Bless his heart, I'm glad Rothman is back and blogging! I really enjoy his opinions and, quite honestly, I think we align up pretty well in our feelings and editorials. It's like having a security soulmate!
Rothman recently posted a nice
opine about product reviews. Honestly, I put most of my value in products based on just 2 things.
My own experiences hands-on. And experiences of others who are hands-on and not either hand-picked from the vendor or have any stake whatsoever in pimping one product (vendor "partners") or not pimping another. Basically, if I know you work as a net admin and you use product A, I'll ask how you like it and what's good/bad. And hopefully I get decent answers because if I pick up that I should hate McAfee products, can I tell my boss (and his boss) that it's because CN hates on them on
Exotic Liability's podcast? I'd like I need to have some real responses, and that often only comes through hands-on with products, either myself or others I can trust.
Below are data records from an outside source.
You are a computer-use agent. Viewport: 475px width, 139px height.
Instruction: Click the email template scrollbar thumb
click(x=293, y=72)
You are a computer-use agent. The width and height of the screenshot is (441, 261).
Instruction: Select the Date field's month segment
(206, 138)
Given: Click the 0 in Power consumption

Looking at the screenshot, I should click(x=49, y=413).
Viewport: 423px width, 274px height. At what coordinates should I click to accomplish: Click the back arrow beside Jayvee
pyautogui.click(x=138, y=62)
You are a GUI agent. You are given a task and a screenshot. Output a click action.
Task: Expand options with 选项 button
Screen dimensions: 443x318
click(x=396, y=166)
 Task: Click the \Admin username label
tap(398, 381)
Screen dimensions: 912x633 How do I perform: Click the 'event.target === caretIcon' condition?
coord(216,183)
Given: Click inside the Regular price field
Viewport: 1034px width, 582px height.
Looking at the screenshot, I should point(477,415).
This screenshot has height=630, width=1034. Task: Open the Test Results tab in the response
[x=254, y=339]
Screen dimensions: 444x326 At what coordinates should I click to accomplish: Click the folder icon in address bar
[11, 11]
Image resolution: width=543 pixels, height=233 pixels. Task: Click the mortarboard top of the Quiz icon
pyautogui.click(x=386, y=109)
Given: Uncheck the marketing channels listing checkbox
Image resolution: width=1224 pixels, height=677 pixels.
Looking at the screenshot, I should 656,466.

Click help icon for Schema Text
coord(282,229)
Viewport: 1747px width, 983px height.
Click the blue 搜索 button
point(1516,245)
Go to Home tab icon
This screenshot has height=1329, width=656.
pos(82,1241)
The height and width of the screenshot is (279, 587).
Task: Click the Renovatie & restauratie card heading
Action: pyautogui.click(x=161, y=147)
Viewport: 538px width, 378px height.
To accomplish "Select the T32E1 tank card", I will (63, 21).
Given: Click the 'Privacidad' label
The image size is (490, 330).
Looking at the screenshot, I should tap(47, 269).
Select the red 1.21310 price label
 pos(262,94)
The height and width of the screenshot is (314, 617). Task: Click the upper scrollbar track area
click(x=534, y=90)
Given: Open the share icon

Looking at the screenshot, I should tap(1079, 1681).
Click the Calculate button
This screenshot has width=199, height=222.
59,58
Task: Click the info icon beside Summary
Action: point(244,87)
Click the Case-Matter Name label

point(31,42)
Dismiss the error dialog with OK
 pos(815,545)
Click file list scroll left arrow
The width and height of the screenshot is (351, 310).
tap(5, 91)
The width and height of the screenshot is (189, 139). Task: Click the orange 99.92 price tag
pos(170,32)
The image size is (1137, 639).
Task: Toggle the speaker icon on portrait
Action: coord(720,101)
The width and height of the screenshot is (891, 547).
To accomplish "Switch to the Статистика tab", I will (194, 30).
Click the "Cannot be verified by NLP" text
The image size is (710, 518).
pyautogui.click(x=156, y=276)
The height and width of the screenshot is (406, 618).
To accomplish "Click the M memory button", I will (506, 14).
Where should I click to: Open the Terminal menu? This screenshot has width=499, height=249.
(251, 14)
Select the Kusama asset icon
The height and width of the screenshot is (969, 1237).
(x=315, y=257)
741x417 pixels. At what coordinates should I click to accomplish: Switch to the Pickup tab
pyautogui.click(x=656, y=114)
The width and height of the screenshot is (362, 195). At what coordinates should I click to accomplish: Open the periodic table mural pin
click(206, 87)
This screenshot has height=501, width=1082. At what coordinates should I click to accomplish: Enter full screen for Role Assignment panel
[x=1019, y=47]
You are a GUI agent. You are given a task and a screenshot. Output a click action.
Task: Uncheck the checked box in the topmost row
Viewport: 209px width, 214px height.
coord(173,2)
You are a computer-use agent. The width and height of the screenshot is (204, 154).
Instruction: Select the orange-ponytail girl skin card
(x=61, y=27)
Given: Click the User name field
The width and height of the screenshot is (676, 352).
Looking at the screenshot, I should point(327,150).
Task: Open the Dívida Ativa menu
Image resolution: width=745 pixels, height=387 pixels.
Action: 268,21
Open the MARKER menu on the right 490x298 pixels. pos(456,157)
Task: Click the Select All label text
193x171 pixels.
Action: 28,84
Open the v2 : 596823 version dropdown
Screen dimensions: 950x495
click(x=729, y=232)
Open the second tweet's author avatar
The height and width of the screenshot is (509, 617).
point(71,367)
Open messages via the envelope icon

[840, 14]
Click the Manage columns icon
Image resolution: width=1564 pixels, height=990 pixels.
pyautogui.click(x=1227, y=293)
I would love a venue for real reviews, kinda like
HardOCP is to me for computer hardware. However, Mike's right, I'm not sure there is money in it. I mean, I'm certainly not going to pay for the review results, and I'm not sure these industries have enough players to be properly compared to computer hardware review sites or video game reviews in gaming mags. Most IT product reviews I read in mags and sites are met immediately with skepticism. Are these two in bed with each other? Is that a paid-for ad on page 76 for the same product you're "objectively" reviewing? Do they mention anything negative at all, or criticisms, or their competition? Hell, I even dismiss articles in Insecure when the author is the CTO...
Then again, half the beauty with HardOCP runs in line with what I value in researching a product: being able to ask questions on a forum to people who have real-world experience with said products. So maybe the real problem is finding a security-specialized community-building forum for discussing products, offtopic junk, and attacks. Yeah, I like the
Security Catalyst community, but I really feel like I should be wearing a tie in there and refrain from community-building offtopic posts like, Best Super Bowl commercial. Or things you can bullshit about in IM or IRC. What if Infragard had an online forum that was protected but allowed anything you wanted to talk about without being too confusing and splintered into subforums? Then again, all it takes is a copy-and-paste and "sensitive" information is leaked. Pooh.
I'm stopping before I ramble some more... I think it's time to start idling in IRC more and participating in some nice forums...digital social networking, if you will.